(Data)

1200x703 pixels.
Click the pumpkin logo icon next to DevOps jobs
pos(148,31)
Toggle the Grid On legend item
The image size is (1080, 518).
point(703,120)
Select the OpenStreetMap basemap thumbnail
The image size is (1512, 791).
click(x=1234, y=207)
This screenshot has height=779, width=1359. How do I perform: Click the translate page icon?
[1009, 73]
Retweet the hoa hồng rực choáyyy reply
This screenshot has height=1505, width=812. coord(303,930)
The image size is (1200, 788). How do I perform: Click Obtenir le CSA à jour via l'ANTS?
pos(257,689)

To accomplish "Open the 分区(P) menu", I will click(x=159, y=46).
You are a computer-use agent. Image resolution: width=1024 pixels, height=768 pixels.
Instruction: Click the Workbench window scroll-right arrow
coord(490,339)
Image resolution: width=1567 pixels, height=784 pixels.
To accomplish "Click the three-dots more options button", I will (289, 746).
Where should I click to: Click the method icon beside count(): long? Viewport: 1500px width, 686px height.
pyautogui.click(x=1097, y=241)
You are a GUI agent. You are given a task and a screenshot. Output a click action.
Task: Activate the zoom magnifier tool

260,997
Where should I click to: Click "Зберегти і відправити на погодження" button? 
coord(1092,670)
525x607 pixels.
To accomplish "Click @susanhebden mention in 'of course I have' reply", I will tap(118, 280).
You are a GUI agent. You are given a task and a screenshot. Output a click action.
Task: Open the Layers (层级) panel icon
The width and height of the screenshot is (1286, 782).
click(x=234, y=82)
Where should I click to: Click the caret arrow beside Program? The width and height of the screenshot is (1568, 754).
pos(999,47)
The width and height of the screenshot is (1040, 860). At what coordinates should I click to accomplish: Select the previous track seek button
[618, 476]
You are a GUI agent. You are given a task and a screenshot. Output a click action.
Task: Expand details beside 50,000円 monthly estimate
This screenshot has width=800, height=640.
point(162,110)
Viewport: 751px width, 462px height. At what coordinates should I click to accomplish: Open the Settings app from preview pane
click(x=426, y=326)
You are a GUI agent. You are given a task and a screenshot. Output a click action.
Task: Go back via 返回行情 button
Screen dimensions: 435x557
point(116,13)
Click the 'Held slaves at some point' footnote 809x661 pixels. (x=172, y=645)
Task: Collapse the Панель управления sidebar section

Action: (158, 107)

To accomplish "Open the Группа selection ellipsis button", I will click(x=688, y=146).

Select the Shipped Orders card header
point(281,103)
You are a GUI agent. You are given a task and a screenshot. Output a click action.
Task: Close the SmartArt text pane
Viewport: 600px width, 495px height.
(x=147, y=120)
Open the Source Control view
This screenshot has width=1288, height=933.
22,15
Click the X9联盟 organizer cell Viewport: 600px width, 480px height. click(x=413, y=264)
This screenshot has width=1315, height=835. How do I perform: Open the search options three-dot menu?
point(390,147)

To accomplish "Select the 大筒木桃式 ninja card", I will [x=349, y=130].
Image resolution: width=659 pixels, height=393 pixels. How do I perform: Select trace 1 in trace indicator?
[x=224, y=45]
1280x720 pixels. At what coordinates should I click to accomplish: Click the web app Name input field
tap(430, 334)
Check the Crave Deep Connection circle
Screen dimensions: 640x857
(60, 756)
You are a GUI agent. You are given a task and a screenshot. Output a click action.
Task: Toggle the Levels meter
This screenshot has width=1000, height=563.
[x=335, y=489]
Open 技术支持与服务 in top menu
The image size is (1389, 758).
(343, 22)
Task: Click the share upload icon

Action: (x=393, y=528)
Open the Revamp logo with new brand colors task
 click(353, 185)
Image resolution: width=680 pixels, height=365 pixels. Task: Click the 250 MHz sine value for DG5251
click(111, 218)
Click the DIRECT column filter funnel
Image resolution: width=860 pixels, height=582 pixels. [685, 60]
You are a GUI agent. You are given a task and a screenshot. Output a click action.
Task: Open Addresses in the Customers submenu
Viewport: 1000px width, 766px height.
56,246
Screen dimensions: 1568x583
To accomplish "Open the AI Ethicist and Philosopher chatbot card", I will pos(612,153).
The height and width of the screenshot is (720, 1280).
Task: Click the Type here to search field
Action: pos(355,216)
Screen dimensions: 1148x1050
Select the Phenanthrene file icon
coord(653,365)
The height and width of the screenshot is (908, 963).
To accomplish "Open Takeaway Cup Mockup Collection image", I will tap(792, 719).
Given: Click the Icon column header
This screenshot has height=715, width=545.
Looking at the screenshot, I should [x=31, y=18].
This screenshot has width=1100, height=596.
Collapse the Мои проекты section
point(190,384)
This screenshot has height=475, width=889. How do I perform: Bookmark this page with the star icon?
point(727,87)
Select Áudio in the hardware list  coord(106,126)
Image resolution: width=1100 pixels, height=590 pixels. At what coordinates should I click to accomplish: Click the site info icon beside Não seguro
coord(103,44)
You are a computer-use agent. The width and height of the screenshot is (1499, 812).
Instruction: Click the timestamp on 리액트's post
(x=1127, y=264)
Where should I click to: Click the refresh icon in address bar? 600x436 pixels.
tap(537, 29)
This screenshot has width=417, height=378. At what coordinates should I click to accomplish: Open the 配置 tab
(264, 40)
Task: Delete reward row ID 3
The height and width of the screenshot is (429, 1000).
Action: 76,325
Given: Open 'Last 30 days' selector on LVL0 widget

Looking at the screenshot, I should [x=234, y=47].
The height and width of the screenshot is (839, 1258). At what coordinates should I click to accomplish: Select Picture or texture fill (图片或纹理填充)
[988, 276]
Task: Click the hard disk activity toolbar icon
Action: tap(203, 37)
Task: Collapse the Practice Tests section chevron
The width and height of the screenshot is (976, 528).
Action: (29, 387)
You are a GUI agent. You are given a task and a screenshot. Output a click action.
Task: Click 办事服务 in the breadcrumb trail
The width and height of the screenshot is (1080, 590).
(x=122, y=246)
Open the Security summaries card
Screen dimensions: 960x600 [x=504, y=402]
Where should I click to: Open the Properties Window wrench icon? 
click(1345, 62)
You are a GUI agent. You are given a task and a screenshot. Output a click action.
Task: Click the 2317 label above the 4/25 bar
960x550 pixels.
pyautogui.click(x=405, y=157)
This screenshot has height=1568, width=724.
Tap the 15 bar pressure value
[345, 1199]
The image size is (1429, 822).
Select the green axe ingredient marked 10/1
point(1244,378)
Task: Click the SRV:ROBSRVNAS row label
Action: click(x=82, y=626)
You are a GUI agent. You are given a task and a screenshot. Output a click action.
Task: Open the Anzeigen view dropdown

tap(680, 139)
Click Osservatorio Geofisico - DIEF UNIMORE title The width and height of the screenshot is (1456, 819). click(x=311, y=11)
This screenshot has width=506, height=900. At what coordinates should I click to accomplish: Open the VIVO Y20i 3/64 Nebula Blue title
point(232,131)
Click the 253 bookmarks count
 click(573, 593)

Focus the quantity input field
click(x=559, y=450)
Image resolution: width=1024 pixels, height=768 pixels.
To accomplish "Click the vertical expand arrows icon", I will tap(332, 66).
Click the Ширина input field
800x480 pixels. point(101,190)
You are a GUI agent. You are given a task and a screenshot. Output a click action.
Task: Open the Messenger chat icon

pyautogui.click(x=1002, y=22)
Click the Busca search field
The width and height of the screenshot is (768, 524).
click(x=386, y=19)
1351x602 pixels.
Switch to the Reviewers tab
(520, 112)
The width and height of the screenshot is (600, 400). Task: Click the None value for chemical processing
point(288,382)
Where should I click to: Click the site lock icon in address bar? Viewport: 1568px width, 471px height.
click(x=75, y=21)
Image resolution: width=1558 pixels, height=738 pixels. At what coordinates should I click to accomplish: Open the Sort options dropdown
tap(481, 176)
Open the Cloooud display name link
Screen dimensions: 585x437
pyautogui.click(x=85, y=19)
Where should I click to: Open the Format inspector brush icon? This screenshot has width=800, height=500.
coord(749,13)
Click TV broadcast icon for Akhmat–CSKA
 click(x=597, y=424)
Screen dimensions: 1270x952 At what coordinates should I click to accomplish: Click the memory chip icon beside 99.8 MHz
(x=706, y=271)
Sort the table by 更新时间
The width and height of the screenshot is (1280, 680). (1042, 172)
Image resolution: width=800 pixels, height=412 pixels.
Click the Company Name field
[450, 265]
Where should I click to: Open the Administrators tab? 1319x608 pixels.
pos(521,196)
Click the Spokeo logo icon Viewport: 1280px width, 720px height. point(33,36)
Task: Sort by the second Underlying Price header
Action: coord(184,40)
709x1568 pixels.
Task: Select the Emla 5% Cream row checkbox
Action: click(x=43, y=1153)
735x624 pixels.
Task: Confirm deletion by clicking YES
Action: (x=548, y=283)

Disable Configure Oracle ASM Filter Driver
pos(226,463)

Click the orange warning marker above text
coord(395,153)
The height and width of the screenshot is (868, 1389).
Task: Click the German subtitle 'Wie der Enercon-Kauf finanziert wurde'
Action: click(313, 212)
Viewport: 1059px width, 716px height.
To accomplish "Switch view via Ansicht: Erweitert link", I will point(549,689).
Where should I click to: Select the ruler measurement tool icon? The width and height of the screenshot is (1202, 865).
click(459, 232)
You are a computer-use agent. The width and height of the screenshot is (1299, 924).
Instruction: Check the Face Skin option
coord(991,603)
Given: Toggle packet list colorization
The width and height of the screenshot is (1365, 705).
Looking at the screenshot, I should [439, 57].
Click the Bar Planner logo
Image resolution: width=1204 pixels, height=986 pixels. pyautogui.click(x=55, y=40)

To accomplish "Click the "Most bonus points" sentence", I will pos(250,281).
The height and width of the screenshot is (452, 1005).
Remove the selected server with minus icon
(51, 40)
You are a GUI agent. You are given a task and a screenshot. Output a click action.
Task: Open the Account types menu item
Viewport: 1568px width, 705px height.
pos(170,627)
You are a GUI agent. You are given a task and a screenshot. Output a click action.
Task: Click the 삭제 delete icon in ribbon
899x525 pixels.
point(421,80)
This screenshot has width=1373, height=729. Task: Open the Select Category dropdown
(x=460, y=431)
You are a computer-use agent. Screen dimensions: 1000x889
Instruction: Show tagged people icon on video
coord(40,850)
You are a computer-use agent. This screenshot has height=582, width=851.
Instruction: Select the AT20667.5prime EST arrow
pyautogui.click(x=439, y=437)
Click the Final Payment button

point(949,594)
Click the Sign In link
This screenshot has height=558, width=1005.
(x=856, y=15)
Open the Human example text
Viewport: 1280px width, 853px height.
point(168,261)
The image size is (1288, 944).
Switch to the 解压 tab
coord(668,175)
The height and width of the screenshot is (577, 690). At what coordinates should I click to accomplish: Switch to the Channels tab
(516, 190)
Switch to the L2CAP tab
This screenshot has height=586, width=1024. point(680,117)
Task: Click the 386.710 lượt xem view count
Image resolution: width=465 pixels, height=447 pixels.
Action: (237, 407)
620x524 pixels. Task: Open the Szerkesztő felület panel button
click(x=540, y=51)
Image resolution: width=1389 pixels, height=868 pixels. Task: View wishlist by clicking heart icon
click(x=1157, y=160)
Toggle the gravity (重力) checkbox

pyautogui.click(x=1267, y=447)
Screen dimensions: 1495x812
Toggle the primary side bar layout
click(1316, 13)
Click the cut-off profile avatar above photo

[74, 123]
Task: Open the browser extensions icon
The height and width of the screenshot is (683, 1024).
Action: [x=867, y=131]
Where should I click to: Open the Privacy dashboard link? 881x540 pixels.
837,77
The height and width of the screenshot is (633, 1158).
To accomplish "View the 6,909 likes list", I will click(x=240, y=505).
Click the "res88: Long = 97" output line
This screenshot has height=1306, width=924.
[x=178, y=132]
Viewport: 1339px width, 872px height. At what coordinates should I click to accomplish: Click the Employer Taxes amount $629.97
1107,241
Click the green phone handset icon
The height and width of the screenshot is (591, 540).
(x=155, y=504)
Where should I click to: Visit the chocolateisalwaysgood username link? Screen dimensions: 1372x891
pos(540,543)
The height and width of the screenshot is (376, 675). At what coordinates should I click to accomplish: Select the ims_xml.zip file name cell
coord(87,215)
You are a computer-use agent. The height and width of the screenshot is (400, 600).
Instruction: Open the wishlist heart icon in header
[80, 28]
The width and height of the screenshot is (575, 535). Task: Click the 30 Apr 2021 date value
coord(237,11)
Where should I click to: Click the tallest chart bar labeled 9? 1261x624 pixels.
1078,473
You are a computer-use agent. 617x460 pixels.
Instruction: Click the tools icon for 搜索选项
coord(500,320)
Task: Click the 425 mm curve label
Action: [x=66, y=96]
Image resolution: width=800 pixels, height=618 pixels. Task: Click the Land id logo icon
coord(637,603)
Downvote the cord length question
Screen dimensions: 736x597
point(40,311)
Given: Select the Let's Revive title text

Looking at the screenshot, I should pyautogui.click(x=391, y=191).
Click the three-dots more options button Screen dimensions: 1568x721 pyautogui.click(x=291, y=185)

(End Data)

▶ [Exercise aim]:
Transcribe the records above exactly, but only from the line that contains "Screen dimensions: 1495x812" through their final line, inclusive.

▶ [Answer to this exercise]:
Screen dimensions: 1495x812
Toggle the primary side bar layout
click(1316, 13)
Click the cut-off profile avatar above photo

[74, 123]
Task: Open the browser extensions icon
The height and width of the screenshot is (683, 1024).
Action: [x=867, y=131]
Where should I click to: Open the Privacy dashboard link? 881x540 pixels.
837,77
The height and width of the screenshot is (633, 1158).
To accomplish "View the 6,909 likes list", I will click(x=240, y=505).
Click the "res88: Long = 97" output line
This screenshot has height=1306, width=924.
[x=178, y=132]
Viewport: 1339px width, 872px height. At what coordinates should I click to accomplish: Click the Employer Taxes amount $629.97
1107,241
Click the green phone handset icon
The height and width of the screenshot is (591, 540).
(x=155, y=504)
Where should I click to: Visit the chocolateisalwaysgood username link? Screen dimensions: 1372x891
pos(540,543)
The height and width of the screenshot is (376, 675). At what coordinates should I click to accomplish: Select the ims_xml.zip file name cell
coord(87,215)
You are a computer-use agent. The height and width of the screenshot is (400, 600).
Instruction: Open the wishlist heart icon in header
[80, 28]
The width and height of the screenshot is (575, 535). Task: Click the 30 Apr 2021 date value
coord(237,11)
Where should I click to: Click the tallest chart bar labeled 9? 1261x624 pixels.
1078,473
You are a computer-use agent. 617x460 pixels.
Instruction: Click the tools icon for 搜索选项
coord(500,320)
Task: Click the 425 mm curve label
Action: [x=66, y=96]
Image resolution: width=800 pixels, height=618 pixels. Task: Click the Land id logo icon
coord(637,603)
Downvote the cord length question
Screen dimensions: 736x597
point(40,311)
Given: Select the Let's Revive title text

Looking at the screenshot, I should pyautogui.click(x=391, y=191).
Click the three-dots more options button Screen dimensions: 1568x721 pyautogui.click(x=291, y=185)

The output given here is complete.